Requirement →
Transcribe exactly the line that contains "Click the download" and all lines following it to the end of the material below; omit everything else.

--- Recorded data ---

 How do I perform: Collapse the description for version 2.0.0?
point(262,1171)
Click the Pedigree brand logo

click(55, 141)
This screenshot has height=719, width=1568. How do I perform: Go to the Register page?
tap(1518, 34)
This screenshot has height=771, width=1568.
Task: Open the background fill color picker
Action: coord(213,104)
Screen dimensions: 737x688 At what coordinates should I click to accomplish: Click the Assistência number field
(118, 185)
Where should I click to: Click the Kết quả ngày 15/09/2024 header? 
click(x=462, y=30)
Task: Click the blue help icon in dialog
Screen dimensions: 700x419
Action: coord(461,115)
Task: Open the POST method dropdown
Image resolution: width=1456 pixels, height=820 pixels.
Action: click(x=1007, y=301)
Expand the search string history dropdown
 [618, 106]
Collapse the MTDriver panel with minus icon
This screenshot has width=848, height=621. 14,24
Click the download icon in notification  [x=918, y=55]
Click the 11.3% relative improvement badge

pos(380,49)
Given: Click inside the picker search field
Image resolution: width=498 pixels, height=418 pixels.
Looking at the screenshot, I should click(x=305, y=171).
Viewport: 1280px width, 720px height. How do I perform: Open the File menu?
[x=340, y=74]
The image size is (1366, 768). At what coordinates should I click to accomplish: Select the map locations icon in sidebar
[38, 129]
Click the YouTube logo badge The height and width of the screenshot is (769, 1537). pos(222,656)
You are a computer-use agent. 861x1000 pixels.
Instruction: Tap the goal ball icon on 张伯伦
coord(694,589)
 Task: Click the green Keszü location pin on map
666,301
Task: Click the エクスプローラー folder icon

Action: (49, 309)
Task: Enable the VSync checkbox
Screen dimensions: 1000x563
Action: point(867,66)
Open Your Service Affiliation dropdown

---

Answer to this problem →
Click the download icon in notification  [x=918, y=55]
Click the 11.3% relative improvement badge

pos(380,49)
Given: Click inside the picker search field
Image resolution: width=498 pixels, height=418 pixels.
Looking at the screenshot, I should click(x=305, y=171).
Viewport: 1280px width, 720px height. How do I perform: Open the File menu?
[x=340, y=74]
The image size is (1366, 768). At what coordinates should I click to accomplish: Select the map locations icon in sidebar
[38, 129]
Click the YouTube logo badge The height and width of the screenshot is (769, 1537). pos(222,656)
You are a computer-use agent. 861x1000 pixels.
Instruction: Tap the goal ball icon on 张伯伦
coord(694,589)
 Task: Click the green Keszü location pin on map
666,301
Task: Click the エクスプローラー folder icon

Action: (49, 309)
Task: Enable the VSync checkbox
Screen dimensions: 1000x563
Action: point(867,66)
Open Your Service Affiliation dropdown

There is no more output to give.